Corporate Restructuring

Continuous organizational learning is necessary to stay up to date. Organizations that cannot or will not learn will become obsolete. Leaders must periodically examine the structure of their organization to assure that it continues to provide an environment for organizational learning. The points of leverage in organizations are the beliefs and worldview of their decision makers. The sense of purpose, vision and commitment of an organization’s leadership play a critical role in the results it can accomplish.

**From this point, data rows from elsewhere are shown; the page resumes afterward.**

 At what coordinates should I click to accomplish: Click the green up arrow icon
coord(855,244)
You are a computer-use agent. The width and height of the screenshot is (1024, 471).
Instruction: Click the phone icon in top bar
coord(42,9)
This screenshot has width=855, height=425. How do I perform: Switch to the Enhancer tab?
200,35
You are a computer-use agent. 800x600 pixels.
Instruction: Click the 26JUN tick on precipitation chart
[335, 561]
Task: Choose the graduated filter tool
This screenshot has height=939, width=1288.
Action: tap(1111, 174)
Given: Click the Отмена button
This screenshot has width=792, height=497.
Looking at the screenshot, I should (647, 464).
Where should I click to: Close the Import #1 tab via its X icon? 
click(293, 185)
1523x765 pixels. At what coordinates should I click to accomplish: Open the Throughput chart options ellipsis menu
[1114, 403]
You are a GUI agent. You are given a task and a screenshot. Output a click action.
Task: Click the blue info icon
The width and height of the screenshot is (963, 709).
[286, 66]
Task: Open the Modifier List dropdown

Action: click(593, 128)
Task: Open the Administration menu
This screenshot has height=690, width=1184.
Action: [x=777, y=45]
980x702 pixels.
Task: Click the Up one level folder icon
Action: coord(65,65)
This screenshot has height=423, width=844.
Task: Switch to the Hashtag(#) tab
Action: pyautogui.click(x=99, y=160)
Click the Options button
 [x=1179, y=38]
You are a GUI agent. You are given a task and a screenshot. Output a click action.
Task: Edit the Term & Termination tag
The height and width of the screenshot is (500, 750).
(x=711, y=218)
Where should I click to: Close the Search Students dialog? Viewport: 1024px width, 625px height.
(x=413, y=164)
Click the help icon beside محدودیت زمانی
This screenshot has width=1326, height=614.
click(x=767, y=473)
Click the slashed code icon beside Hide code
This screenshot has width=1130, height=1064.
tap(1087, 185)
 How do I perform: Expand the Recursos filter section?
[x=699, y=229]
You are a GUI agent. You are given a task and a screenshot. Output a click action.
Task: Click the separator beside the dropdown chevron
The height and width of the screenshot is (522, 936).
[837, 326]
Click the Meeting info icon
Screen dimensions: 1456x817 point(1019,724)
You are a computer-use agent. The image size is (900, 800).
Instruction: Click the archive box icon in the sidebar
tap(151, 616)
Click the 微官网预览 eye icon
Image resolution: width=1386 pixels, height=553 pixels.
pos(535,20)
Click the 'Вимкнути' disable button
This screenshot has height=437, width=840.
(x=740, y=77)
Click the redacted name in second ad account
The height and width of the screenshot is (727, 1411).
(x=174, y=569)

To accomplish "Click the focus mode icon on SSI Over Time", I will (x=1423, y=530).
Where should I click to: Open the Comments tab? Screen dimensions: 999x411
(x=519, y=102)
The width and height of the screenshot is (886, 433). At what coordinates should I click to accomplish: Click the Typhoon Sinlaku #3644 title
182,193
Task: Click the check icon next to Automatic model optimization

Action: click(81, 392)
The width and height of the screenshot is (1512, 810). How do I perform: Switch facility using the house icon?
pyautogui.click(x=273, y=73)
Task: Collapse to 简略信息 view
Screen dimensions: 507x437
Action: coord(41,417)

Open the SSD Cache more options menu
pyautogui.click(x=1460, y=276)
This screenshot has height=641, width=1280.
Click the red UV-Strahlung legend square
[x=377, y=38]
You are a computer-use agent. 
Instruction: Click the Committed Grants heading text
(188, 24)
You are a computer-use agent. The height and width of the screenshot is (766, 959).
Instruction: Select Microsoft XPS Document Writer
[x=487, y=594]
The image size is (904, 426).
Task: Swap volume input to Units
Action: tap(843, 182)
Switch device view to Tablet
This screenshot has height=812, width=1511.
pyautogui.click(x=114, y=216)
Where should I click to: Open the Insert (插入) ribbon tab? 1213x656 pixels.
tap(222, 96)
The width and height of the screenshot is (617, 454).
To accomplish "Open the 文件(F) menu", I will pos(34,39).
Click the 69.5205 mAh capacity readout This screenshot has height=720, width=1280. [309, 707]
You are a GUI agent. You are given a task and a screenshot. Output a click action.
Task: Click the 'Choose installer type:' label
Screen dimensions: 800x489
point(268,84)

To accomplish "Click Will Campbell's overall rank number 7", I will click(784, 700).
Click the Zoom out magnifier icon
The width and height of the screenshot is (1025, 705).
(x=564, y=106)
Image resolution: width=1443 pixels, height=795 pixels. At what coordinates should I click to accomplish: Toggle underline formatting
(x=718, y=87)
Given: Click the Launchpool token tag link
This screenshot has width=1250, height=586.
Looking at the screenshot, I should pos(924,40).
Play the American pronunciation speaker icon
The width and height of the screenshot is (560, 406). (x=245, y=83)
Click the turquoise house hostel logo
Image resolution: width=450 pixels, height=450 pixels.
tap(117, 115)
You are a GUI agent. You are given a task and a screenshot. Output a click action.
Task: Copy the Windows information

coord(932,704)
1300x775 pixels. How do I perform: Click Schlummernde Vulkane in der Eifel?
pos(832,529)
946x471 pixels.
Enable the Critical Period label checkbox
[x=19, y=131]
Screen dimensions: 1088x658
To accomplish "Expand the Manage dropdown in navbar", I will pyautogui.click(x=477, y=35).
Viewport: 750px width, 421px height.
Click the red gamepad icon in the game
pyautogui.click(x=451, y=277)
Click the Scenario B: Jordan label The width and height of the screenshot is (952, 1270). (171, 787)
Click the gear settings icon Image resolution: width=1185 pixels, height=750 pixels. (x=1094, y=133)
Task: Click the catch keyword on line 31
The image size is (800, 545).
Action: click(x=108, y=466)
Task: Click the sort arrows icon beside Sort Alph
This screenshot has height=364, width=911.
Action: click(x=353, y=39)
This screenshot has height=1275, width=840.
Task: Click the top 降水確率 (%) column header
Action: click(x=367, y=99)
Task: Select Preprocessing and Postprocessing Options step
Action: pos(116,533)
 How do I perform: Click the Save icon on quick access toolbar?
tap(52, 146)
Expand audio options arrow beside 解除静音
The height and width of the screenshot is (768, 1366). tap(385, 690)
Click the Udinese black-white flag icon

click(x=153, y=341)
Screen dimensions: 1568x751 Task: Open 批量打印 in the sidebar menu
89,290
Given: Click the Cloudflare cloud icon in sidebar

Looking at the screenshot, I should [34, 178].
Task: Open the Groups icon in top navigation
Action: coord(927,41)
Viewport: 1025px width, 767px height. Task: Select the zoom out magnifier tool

Restructuring is the process through which an organization radically changes the contractual relationships that exist among its creditors, shareholders, employees, and other stakeholders. It is the corporate management term for the act of reorganizing the legal, ownership, operational, financial or other structures of an organization for the purpose of making it more profitable and efficient. Strategies of restructuring include portfolio restructuring, organizational restructuring and financial restructuring.

Restructuring is an on-going process. It is a valuable tool for an organization to use in an attempt to maintain their goals and objectives. The choice of which strategy to use will depend on the area the organization wishes to improve, i.e. profitability, performance, or operation.

The basic nature of restructuring is a zero-sum “game”. It reduces financial losses, while reducing tensions between debt and equity holders to facilitate a prompt resolution of a distressed situation or a situation that requires change.